« J’empoigne le temps comme un fruit mûr, impossible à transmettre. L’œuvre de liberté survivant aux cailloux de l’enfance. »
Si son premier recueil, La maison suspendue (2017), évoquait le départ des enfants devenus grands, La porcelaine des oies relate le cheminement de la poète qu’on devine seule en suivant les saisons qui correspondent à autant d’étapes de sa vie.
Le recueil est divisé en quatre parties, chacune construite autour d’une saison, de l’automne à l’été, et propose une réflexion sur les relations humaines, une réflexion qui naît de ce qu’elle vit au jour le jour : « J’agence ma peau selon le jour », écrit-elle, tout en constatant que « [j’]ignore tout de ma peau quand j’avance ». Ainsi, on a l’impression de l’accompagner dans son journal intime.

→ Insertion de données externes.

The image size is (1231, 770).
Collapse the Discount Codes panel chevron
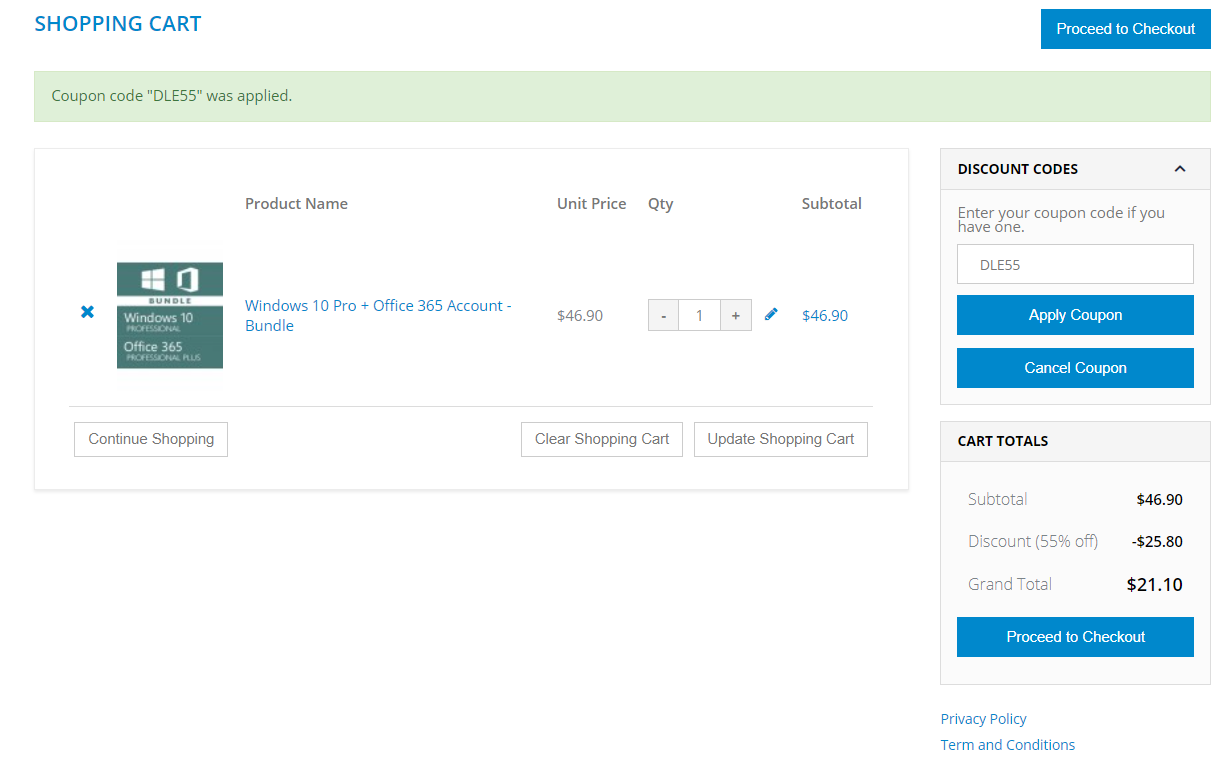[x=1180, y=169]
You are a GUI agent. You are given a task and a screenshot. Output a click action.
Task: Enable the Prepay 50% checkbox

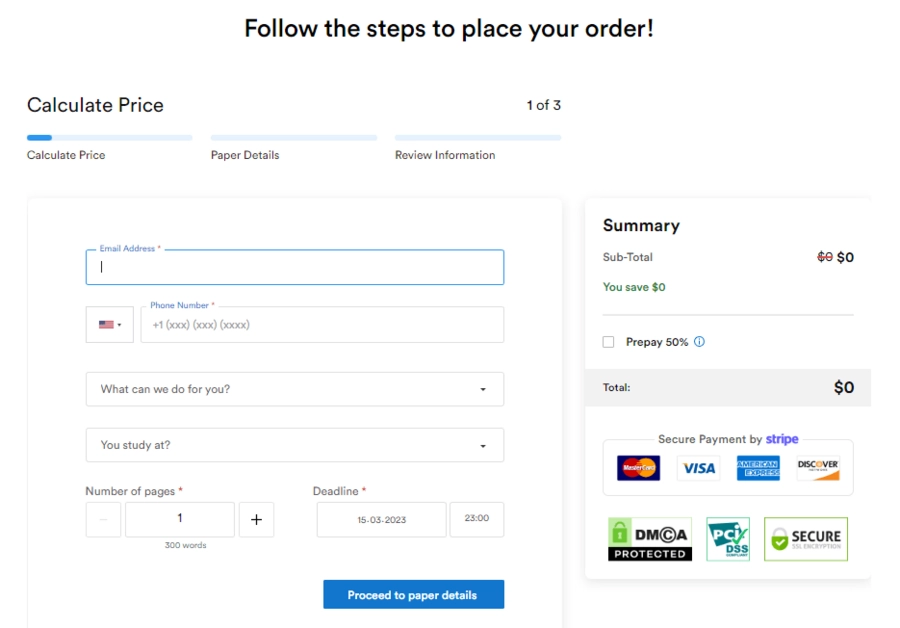(608, 342)
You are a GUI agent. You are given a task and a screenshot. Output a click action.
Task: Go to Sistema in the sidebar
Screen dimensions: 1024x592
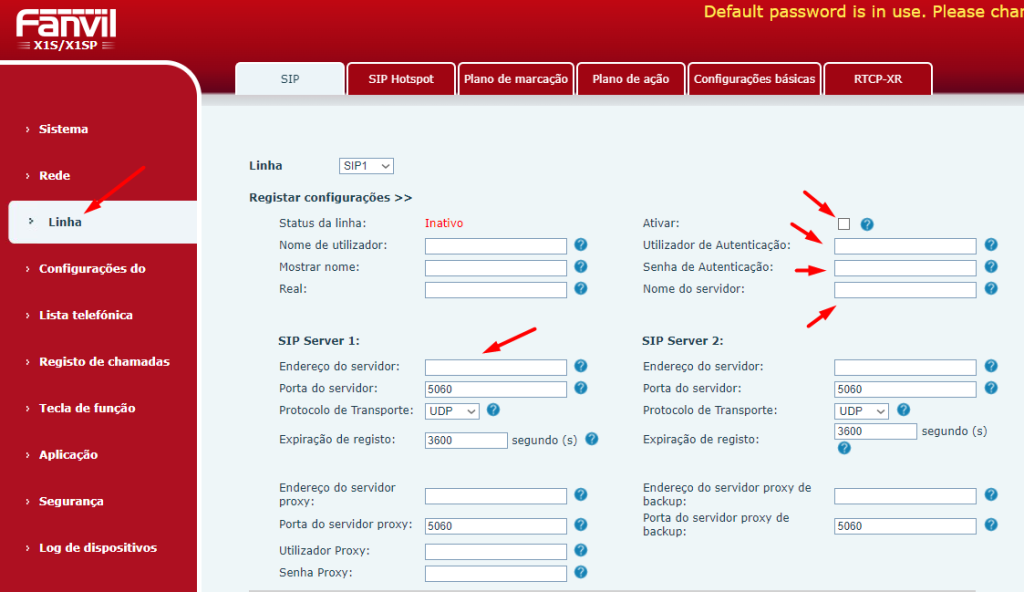point(63,129)
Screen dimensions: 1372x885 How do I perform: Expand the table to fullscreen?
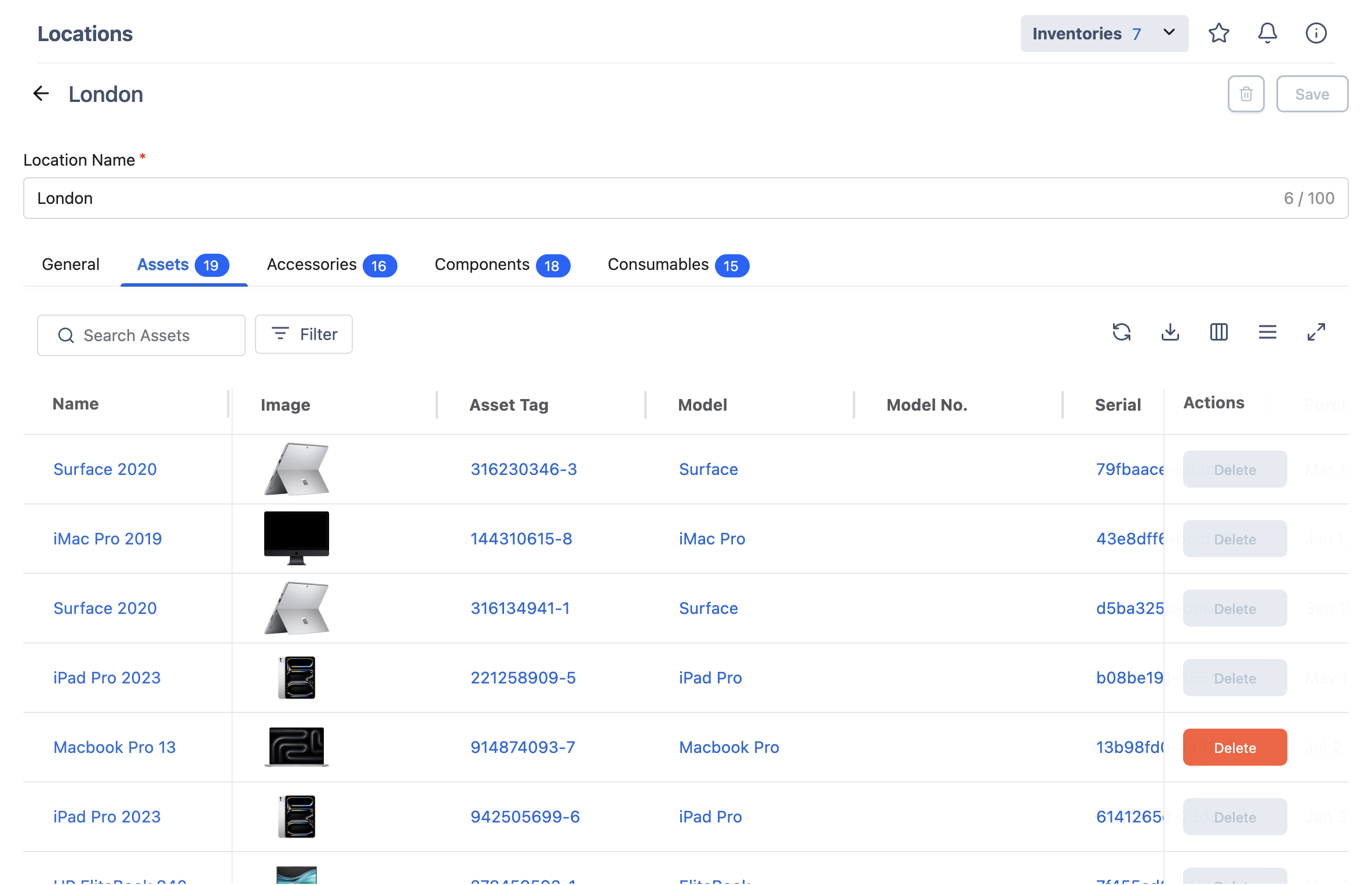tap(1316, 332)
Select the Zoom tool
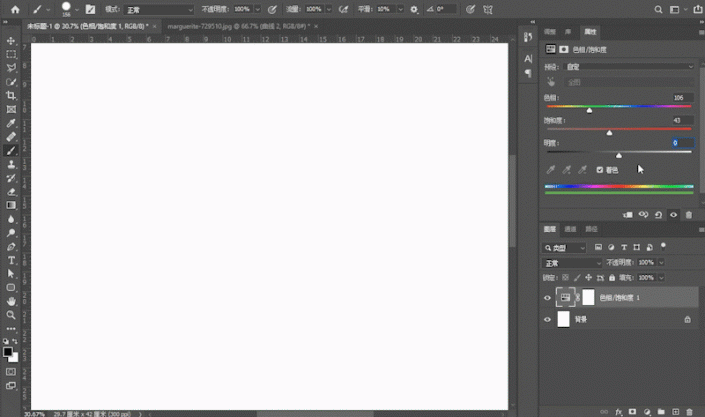Screen dimensions: 705x417 (x=11, y=314)
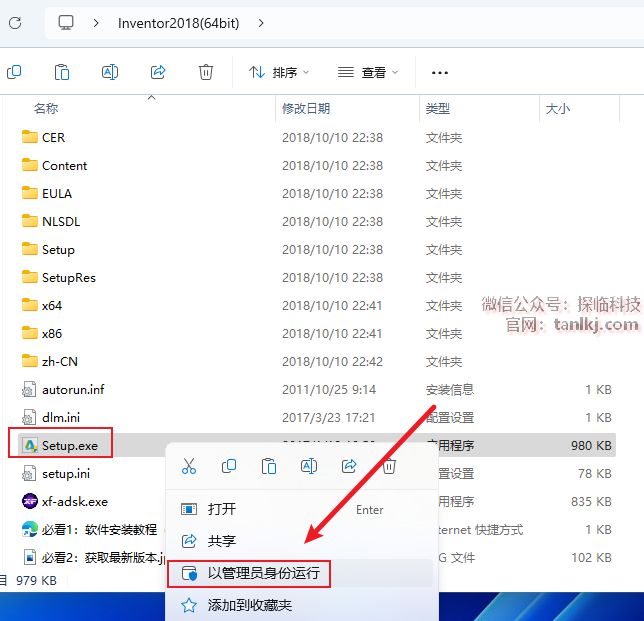644x621 pixels.
Task: Click the Delete icon in top toolbar
Action: coord(206,72)
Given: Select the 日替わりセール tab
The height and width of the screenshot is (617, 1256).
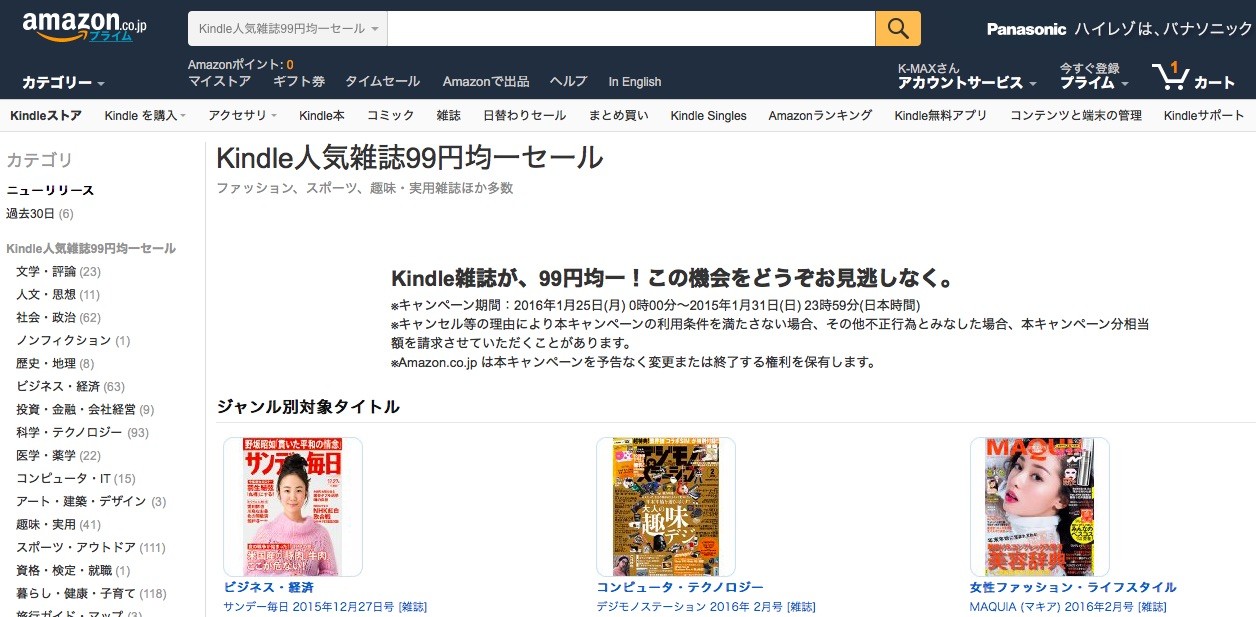Looking at the screenshot, I should point(524,116).

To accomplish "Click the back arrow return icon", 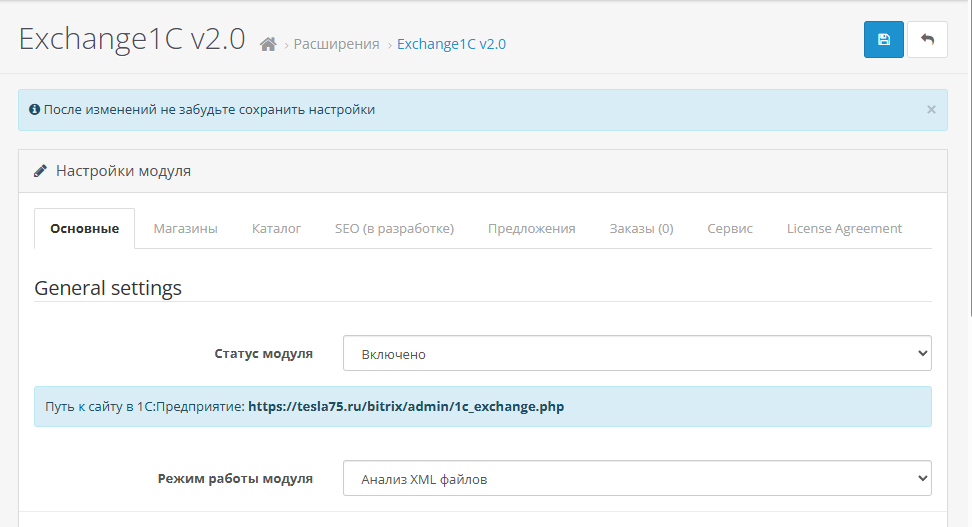I will [x=927, y=39].
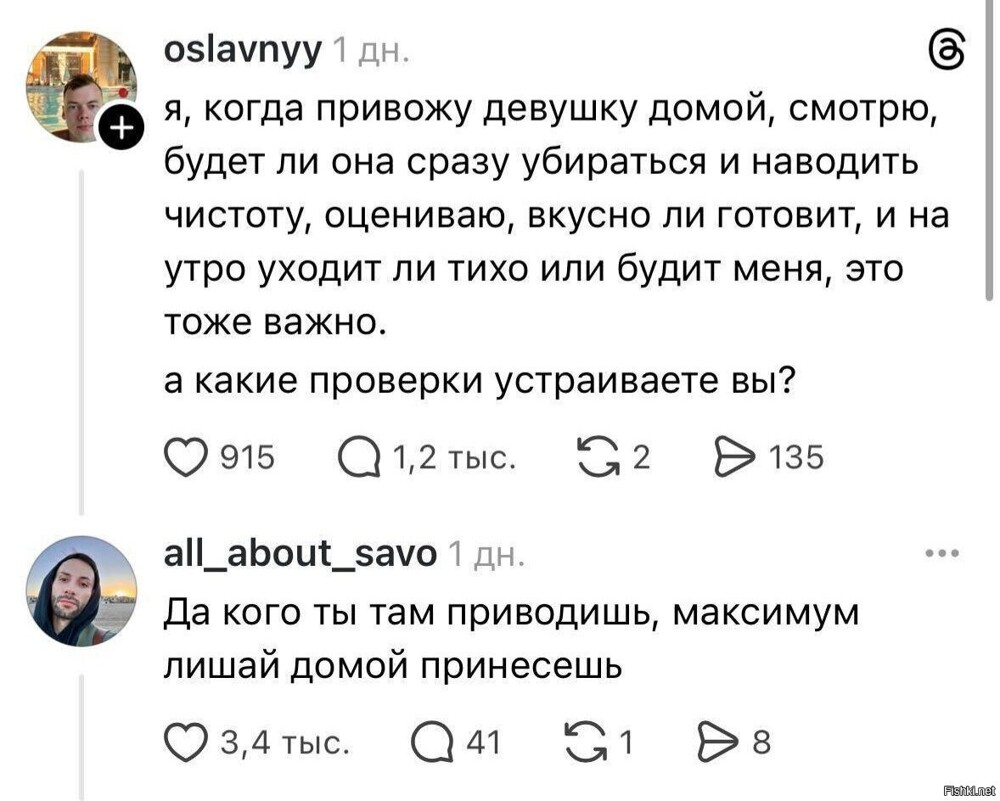View all_about_savo profile picture
Image resolution: width=1000 pixels, height=801 pixels.
coord(81,591)
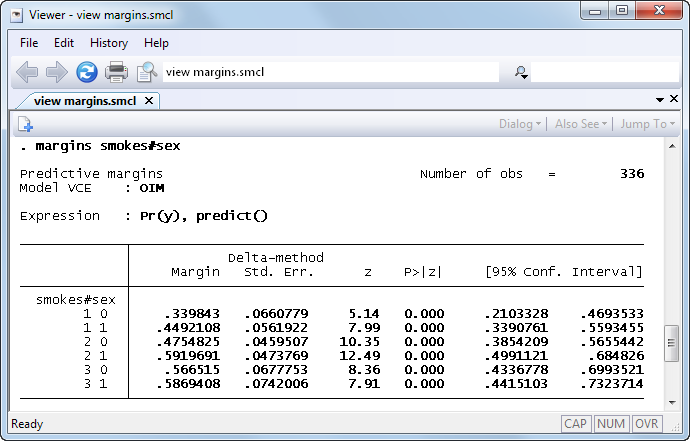690x441 pixels.
Task: Open the File menu
Action: coord(29,43)
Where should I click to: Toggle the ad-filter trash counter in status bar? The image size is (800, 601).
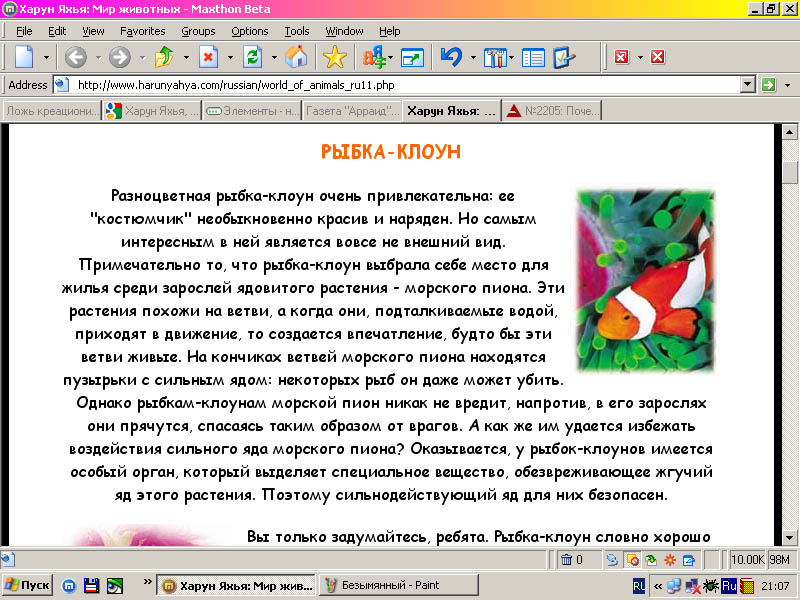[571, 560]
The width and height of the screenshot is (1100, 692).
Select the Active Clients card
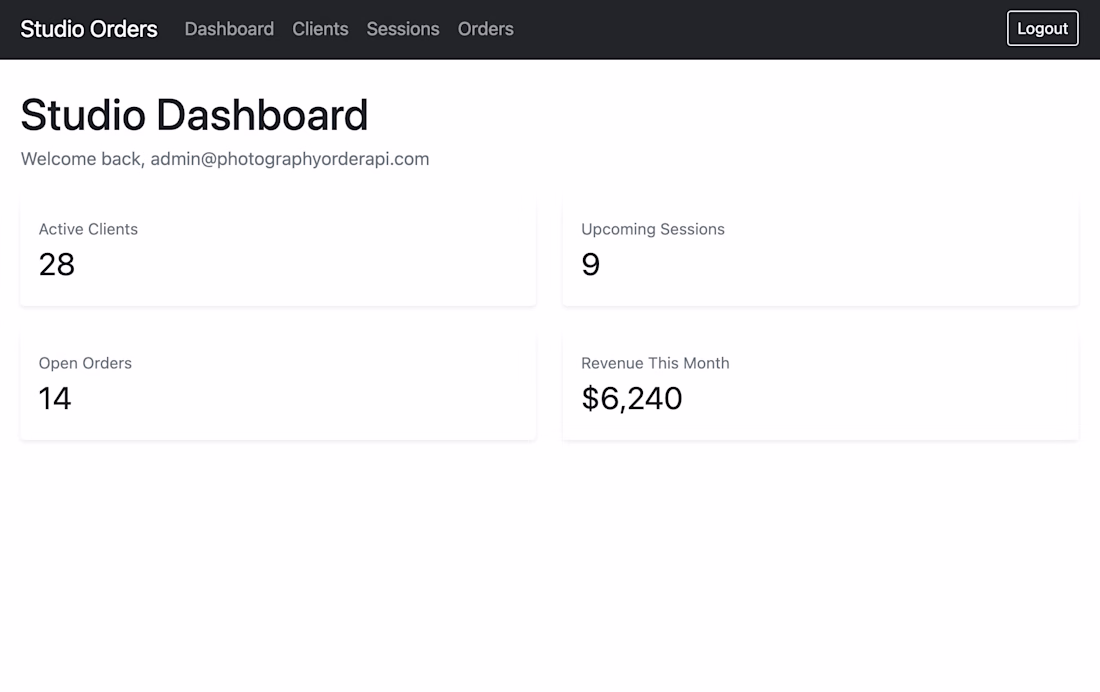click(278, 253)
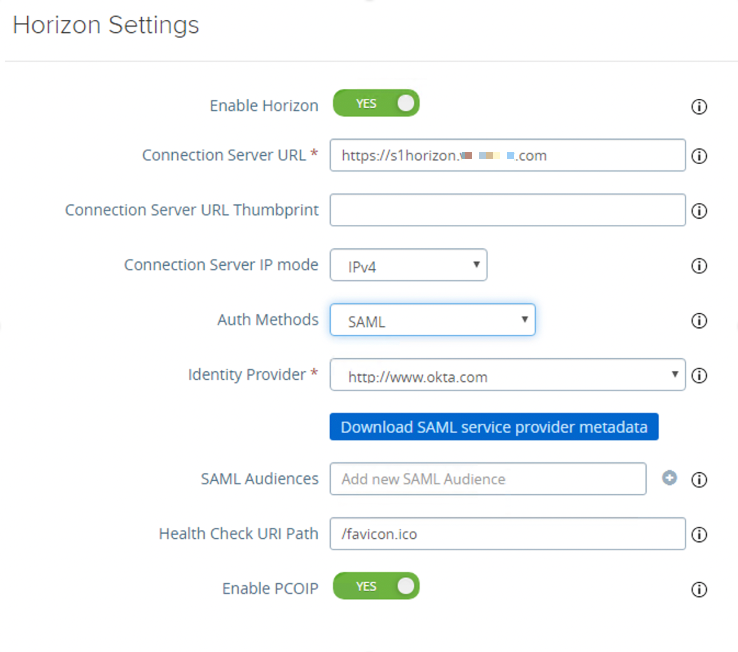
Task: Expand the Auth Methods dropdown
Action: pyautogui.click(x=432, y=320)
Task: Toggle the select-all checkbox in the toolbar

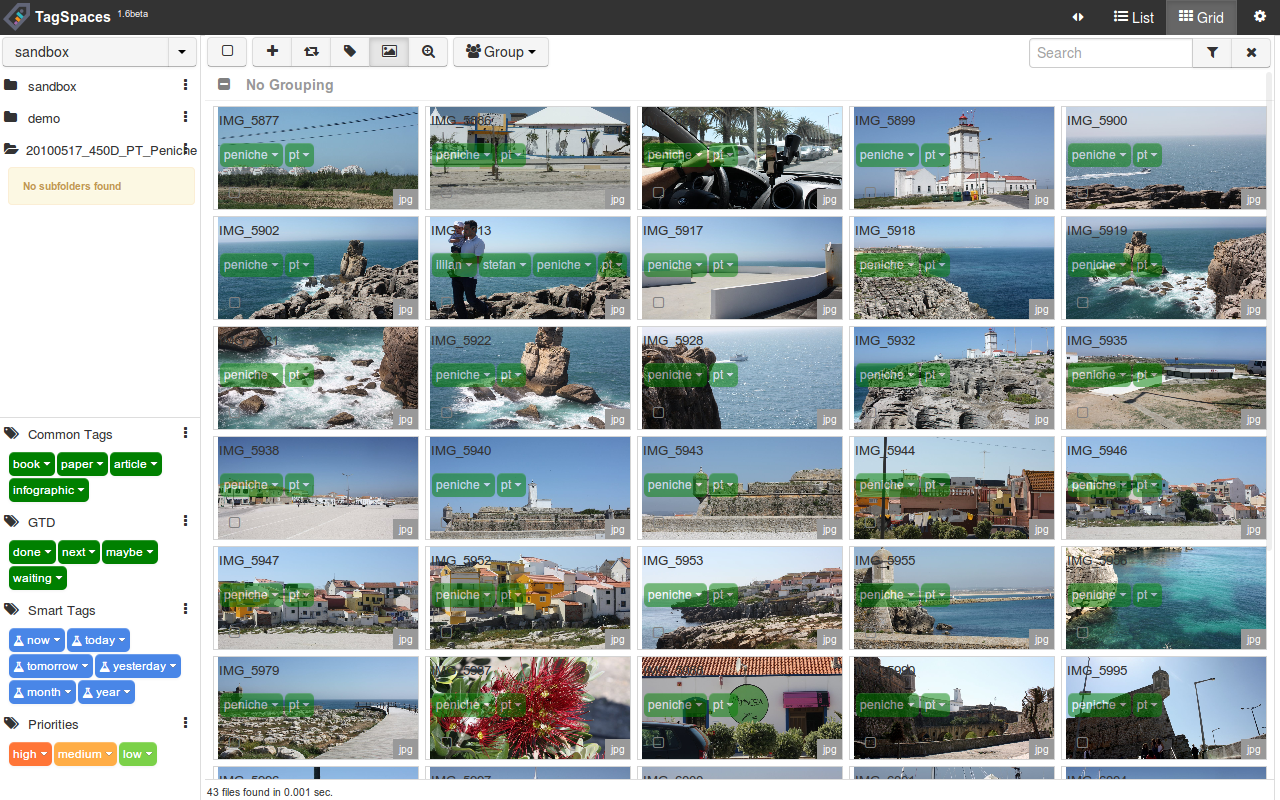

Les oies ponctuent le temps, quittant le territoire à l’automne (« Je sais par cœur la porcelaine des oies sauvages tombées de froid »), revenant au printemps (« Les oies sont revenues plus tard à la cime fondante des toits »), symboles de son cheminement. Les oies, c’est aussi la possibilité de voir le monde de « haut », de prendre une distance avec ce qu’on vit et d’ainsi mieux y faire face.
La première partie, « Un pacte intangible », évoque son enfance, les difficultés de la vie et la solitude qui semble être notre lot, mais que l’on se doit d’assumer : « Dépassé le temps de secourir, je ramène un pacte intangible à la force des solitudes » alors que « l’autre » n’est plus là.
« La perte sans l’absence », car « perdre n’est pas toujours une absence » alors que l’hiver s’impose. Elle enchaîne les moments qui nomment le lent mouvement de ses sentiments envers celui qui n’est plus dans sa vie, mais dont le souvenir demeure tendre.
« Une vague réconciliée » voit le printemps et les oies revenir, mais aussi l’harmonie en elle : « Dans le coin supérieur de ma fenêtre, je cherche la vraie mesure de mes ailes ».
« Le temps comme un fruit mûr » lie son enfance et son présent. Le temps a décanté la relation passée : « Dans le regard, je conserve la plus belle part de toi-même ». L’image des oies revient, annonçant sa détermination : « Je cesse d’être une oie blanche au bout d’une ficelle ».
La douceur est au cœur de l’écriture d’Hélène Poirier. Les textes, tous de très courts poèmes en prose, procèdent par petites touches comme autant d’instants dont elle sait saisir l’essence. La simplicité du propos résonne dans la musicalité des phrases.